Bloco de texto:
⁂

Do Mundo Nada se Leva é possivelmente o filme mais sonhador, mais idealista, do mais sonhador e idealista dos realizadores, Frank Capra. Lançado em 1938, é também uma espécie de antecipação do sonho do hippismo, da contracultura, que explodiria nos anos 60.
A casa maluca, divertida, doidona do senhor Martin Vanderhof (o papel de Lionel Barrymore), é seguramente a primeira comunidade hippie mostrada no cinema.
Há uma boa definição da casa-comunidade num diálogo entre Alice, neta do Vanderhof (interpretada por Jean Arthur), e seu namorado, Tony Kirby (um muito jovem James Stewart). Tony tinha acabado de ir pela primeira vez até a casa da namorada pegá-la para um programa noturno, um balé e jantar, e tinha ficado estupefato com o que vira.
Tony: – “Viver com eles é como viver num mundo de Walt Disney. Todos fazem o que querem, não é?”

⁂

Dados coletados:
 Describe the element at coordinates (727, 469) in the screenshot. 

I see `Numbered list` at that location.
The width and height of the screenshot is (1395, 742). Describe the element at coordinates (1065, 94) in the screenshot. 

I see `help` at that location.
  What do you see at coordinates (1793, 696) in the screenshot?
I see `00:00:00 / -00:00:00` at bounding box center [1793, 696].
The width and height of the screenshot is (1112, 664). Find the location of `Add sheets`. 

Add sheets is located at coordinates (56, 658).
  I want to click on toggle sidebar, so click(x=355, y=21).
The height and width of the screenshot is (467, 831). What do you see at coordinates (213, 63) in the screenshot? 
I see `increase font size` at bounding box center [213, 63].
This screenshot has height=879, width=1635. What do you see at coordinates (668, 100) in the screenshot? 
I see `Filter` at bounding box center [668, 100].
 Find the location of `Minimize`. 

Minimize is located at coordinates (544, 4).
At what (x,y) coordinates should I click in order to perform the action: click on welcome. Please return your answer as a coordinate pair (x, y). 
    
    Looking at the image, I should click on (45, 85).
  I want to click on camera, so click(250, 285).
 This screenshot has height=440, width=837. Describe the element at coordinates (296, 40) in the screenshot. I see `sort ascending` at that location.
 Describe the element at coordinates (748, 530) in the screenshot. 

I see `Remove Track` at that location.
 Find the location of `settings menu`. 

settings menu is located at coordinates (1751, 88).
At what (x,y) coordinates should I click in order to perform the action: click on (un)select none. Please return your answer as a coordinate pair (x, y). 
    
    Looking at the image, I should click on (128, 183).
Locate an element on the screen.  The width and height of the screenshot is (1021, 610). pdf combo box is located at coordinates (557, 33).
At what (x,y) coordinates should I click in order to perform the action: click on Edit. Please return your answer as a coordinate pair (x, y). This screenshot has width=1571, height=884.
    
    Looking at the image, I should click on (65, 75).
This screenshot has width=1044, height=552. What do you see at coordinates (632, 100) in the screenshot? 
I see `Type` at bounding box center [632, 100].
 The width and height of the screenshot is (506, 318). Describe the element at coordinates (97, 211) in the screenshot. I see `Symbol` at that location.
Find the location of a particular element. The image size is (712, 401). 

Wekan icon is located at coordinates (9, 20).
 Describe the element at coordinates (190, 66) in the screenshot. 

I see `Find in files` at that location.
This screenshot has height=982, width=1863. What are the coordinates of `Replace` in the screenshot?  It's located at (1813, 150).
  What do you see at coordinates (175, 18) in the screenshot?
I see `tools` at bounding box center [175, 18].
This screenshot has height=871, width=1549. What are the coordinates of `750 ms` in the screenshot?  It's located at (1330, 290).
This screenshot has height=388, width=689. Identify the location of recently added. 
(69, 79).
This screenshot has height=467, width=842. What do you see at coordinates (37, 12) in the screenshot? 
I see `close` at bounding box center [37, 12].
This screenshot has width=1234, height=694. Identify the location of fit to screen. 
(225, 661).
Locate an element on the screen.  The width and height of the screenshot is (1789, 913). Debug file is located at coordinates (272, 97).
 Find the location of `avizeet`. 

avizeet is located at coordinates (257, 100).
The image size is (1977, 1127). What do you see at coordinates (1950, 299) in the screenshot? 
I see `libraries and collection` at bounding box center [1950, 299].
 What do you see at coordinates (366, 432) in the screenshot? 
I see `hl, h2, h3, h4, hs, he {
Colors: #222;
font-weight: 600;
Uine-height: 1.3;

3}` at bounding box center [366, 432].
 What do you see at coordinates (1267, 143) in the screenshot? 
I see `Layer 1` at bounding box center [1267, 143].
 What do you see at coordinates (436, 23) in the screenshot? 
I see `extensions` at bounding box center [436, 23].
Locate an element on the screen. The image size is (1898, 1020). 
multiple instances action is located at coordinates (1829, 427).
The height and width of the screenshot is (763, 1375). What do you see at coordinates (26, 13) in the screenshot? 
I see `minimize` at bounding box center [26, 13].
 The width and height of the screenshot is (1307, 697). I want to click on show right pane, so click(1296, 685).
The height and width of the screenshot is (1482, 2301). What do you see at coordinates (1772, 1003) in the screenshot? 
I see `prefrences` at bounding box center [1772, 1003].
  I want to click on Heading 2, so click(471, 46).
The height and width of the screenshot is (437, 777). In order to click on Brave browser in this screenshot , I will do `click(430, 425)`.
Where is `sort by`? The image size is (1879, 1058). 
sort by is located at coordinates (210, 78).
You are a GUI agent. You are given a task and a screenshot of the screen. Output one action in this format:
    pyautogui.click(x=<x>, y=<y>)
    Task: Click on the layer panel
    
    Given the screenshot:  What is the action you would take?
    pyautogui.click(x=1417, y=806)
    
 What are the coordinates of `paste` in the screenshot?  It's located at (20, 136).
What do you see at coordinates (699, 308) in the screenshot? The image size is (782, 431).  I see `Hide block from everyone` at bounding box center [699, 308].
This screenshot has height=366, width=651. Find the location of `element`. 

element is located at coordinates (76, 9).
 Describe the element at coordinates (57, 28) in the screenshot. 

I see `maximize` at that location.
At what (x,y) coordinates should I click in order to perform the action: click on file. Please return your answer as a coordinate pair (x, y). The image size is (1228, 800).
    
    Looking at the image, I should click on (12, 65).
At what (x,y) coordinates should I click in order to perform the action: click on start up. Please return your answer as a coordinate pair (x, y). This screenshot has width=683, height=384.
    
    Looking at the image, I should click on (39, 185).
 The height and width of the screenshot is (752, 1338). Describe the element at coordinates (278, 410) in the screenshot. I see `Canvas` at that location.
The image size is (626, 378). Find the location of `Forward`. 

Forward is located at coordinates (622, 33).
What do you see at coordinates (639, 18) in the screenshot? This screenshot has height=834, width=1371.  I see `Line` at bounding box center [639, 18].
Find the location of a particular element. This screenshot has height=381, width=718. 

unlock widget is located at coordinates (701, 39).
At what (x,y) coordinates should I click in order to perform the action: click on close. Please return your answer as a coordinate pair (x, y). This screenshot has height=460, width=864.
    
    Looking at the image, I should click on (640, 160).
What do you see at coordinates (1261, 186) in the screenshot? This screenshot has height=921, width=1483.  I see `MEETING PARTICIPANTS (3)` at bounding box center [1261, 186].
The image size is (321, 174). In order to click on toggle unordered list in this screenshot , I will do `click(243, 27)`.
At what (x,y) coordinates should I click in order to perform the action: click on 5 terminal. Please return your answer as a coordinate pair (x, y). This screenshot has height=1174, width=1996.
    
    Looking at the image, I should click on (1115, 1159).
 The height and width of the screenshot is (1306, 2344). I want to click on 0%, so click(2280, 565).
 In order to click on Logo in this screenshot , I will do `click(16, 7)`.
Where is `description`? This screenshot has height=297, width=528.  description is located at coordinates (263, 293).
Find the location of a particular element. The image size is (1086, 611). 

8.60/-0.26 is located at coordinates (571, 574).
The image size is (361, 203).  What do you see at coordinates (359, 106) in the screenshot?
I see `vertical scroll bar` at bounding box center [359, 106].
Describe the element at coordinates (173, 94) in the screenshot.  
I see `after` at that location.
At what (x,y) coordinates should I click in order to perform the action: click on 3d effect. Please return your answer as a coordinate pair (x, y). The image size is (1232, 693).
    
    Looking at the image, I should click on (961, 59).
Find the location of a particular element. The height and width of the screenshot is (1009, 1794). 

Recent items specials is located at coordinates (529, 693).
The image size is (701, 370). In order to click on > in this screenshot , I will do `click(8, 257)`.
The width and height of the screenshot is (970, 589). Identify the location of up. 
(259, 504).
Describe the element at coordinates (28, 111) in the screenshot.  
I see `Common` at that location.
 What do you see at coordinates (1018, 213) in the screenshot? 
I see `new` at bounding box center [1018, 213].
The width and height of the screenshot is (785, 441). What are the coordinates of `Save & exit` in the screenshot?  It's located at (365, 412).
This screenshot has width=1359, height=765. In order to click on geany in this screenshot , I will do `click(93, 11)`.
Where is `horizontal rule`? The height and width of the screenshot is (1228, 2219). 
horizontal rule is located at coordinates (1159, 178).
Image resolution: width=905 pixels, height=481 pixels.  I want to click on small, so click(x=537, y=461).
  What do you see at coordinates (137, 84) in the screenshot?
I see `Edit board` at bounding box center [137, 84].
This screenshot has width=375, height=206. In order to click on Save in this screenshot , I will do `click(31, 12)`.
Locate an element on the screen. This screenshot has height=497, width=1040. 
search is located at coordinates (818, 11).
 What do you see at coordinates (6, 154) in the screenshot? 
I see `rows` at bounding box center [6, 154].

⁂

Tarefa escrita 1: Redigite sem nenhuma alteração o trecho do texto sobre o filme Do Mundo Nada se Leva, começando em "A casa maluca, divertida, doidona" e terminando em "o que vira.".
Tarefa escrita 2: Indique se cada afirmação a seguir está de acordo com o texto sobre o filme Do Mundo Nada se Leva, respondendo sim ou não e citando literalmente as palavras do texto que decidem cada caso. (a) O filme foi lançado em 1938. (b) Alice é filha de Martin Vanderhof. (c) Tony foi buscar Alice para irem ao cinema.

Resposta final 1:
A casa maluca, divertida, doidona do senhor Martin Vanderhof (o papel de Lionel Barrymore), é seguramente a primeira comunidade hippie mostrada no cinema.
Há uma boa definição da casa-comunidade num diálogo entre Alice, neta do Vanderhof (interpretada por Jean Arthur), e seu namorado, Tony Kirby (um muito jovem James Stewart). Tony tinha acabado de ir pela primeira vez até a casa da namorada pegá-la para um programa noturno, um balé e jantar, e tinha ficado estupefato com o que vira.

Resposta final 2:
(a) Sim: "Lançado em 1938".
(b) Não: "Alice, neta do Vanderhof".
(c) Não: "um programa noturno, um balé e jantar".